Content starts
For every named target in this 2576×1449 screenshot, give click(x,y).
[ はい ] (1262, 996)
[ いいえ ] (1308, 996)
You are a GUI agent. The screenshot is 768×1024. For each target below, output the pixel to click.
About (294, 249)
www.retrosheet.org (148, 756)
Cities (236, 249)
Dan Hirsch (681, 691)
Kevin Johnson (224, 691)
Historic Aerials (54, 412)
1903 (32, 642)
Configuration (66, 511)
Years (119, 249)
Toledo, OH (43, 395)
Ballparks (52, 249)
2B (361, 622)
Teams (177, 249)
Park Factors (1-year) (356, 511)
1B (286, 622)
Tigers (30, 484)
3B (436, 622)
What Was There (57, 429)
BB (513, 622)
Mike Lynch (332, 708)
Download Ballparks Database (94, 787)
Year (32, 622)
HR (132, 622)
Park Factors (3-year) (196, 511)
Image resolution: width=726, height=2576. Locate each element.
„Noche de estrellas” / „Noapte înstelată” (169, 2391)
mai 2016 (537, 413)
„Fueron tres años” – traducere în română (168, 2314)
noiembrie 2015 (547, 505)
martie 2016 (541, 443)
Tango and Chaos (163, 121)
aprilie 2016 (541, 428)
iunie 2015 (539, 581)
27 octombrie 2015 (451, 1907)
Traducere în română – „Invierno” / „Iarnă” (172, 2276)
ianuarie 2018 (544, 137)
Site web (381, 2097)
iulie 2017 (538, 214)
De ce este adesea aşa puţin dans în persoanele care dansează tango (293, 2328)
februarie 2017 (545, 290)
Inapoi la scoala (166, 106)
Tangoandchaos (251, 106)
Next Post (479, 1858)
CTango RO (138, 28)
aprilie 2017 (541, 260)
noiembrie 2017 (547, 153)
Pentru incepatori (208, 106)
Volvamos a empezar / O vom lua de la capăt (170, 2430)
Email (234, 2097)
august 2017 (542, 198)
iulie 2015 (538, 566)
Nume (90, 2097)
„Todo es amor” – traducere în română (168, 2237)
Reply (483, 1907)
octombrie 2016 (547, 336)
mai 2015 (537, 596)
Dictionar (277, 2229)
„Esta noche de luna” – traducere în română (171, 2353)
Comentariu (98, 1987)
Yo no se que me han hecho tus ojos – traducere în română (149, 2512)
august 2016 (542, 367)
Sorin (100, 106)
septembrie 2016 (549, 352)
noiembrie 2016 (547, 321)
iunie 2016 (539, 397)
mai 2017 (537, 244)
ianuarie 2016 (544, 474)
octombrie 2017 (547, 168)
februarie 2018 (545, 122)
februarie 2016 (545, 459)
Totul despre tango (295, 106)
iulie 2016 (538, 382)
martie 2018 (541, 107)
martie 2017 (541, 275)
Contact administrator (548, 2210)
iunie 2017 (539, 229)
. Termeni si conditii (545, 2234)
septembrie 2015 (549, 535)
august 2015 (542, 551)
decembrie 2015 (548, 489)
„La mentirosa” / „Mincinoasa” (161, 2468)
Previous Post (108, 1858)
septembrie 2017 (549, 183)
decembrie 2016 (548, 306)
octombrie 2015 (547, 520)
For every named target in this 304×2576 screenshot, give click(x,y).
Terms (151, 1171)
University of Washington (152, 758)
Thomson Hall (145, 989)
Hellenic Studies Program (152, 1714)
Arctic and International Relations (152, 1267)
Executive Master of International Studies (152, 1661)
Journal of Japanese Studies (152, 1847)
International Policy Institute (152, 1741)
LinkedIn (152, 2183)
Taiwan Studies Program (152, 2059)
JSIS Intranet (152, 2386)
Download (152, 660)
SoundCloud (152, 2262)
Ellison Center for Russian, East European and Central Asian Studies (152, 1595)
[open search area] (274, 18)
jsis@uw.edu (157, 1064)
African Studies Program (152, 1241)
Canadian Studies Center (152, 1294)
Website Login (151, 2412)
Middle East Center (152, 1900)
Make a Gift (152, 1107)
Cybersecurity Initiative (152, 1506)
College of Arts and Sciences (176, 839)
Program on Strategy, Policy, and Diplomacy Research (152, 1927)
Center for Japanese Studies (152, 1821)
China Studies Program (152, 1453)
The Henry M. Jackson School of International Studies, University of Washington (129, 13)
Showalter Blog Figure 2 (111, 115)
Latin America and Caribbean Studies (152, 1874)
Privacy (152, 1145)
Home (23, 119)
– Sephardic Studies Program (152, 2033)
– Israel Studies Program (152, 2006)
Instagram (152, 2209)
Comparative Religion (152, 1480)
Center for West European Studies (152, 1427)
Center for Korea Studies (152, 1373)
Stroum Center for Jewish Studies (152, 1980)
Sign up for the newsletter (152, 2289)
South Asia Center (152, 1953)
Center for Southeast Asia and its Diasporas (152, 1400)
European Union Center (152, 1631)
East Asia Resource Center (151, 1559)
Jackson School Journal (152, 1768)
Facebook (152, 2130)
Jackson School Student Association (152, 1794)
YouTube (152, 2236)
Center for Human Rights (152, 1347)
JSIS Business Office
Content ends
- _Work to be completed_: Would you please give all of the records again exactly as they stand?

- _Reply_:
For every named target in this 2576×1449 screenshot, give click(x,y).
[ はい ] (1262, 996)
[ いいえ ] (1308, 996)
You are a GUI agent. The screenshot is 768×1024. For each target below, output the pixel to click.
About (294, 249)
www.retrosheet.org (148, 756)
Cities (236, 249)
Dan Hirsch (681, 691)
Kevin Johnson (224, 691)
Historic Aerials (54, 412)
1903 (32, 642)
Configuration (66, 511)
Years (119, 249)
Toledo, OH (43, 395)
Ballparks (52, 249)
2B (361, 622)
Teams (177, 249)
Park Factors (1-year) (356, 511)
1B (286, 622)
Tigers (30, 484)
3B (436, 622)
What Was There (57, 429)
BB (513, 622)
Mike Lynch (332, 708)
Download Ballparks Database (94, 787)
Year (32, 622)
HR (132, 622)
Park Factors (3-year) (196, 511)
Image resolution: width=726, height=2576. Locate each element.
„Noche de estrellas” / „Noapte înstelată” (169, 2391)
mai 2016 (537, 413)
„Fueron tres años” – traducere în română (168, 2314)
noiembrie 2015 (547, 505)
martie 2016 (541, 443)
Tango and Chaos (163, 121)
aprilie 2016 (541, 428)
iunie 2015 (539, 581)
27 octombrie 2015 (451, 1907)
Traducere în română – „Invierno” / „Iarnă” (172, 2276)
ianuarie 2018 (544, 137)
Site web (381, 2097)
iulie 2017 (538, 214)
De ce este adesea aşa puţin dans în persoanele care dansează tango (293, 2328)
februarie 2017 (545, 290)
Inapoi la scoala (166, 106)
Tangoandchaos (251, 106)
Next Post (479, 1858)
CTango RO (138, 28)
aprilie 2017 (541, 260)
noiembrie 2017 (547, 153)
Pentru incepatori (208, 106)
Volvamos a empezar / O vom lua de la capăt (170, 2430)
Email (234, 2097)
august 2017 (542, 198)
iulie 2015 (538, 566)
Nume (90, 2097)
„Todo es amor” – traducere în română (168, 2237)
Reply (483, 1907)
octombrie 2016 (547, 336)
mai 2015 (537, 596)
Dictionar (277, 2229)
„Esta noche de luna” – traducere în română (171, 2353)
Comentariu (98, 1987)
Yo no se que me han hecho tus ojos – traducere în română (149, 2512)
august 2016 (542, 367)
Sorin (100, 106)
septembrie 2016 (549, 352)
noiembrie 2016 (547, 321)
iunie 2016 (539, 397)
mai 2017 (537, 244)
ianuarie 2016 (544, 474)
octombrie 2017 (547, 168)
februarie 2018 (545, 122)
februarie 2016 (545, 459)
Totul despre tango (295, 106)
iulie 2016 (538, 382)
martie 2018 (541, 107)
martie 2017 (541, 275)
Contact administrator (548, 2210)
iunie 2017 (539, 229)
. Termeni si conditii (545, 2234)
septembrie 2015 (549, 535)
august 2015 (542, 551)
decembrie 2015 (548, 489)
„La mentirosa” / „Mincinoasa” (161, 2468)
Previous Post (108, 1858)
septembrie 2017 (549, 183)
decembrie 2016 (548, 306)
octombrie 2015 (547, 520)
For every named target in this 304×2576 screenshot, give click(x,y).
Terms (151, 1171)
University of Washington (152, 758)
Thomson Hall (145, 989)
Hellenic Studies Program (152, 1714)
Arctic and International Relations (152, 1267)
Executive Master of International Studies (152, 1661)
Journal of Japanese Studies (152, 1847)
International Policy Institute (152, 1741)
LinkedIn (152, 2183)
Taiwan Studies Program (152, 2059)
JSIS Intranet (152, 2386)
Download (152, 660)
SoundCloud (152, 2262)
Ellison Center for Russian, East European and Central Asian Studies (152, 1595)
[open search area] (274, 18)
jsis@uw.edu (157, 1064)
African Studies Program (152, 1241)
Canadian Studies Center (152, 1294)
Website Login (151, 2412)
Middle East Center (152, 1900)
Make a Gift (152, 1107)
Cybersecurity Initiative (152, 1506)
College of Arts and Sciences (176, 839)
Program on Strategy, Policy, and Diplomacy Research (152, 1927)
Center for Japanese Studies (152, 1821)
China Studies Program (152, 1453)
The Henry M. Jackson School of International Studies, University of Washington (129, 13)
Showalter Blog Figure 2 (111, 115)
Latin America and Caribbean Studies (152, 1874)
Privacy (152, 1145)
Home (23, 119)
– Sephardic Studies Program (152, 2033)
– Israel Studies Program (152, 2006)
Instagram (152, 2209)
Comparative Religion (152, 1480)
Center for West European Studies (152, 1427)
Center for Korea Studies (152, 1373)
Stroum Center for Jewish Studies (152, 1980)
Sign up for the newsletter (152, 2289)
South Asia Center (152, 1953)
Center for Southeast Asia and its Diasporas (152, 1400)
European Union Center (152, 1631)
East Asia Resource Center (151, 1559)
Jackson School Journal (152, 1768)
Facebook (152, 2130)
Jackson School Student Association (152, 1794)
YouTube (152, 2236)
Center for Human Rights (152, 1347)
JSIS Business Office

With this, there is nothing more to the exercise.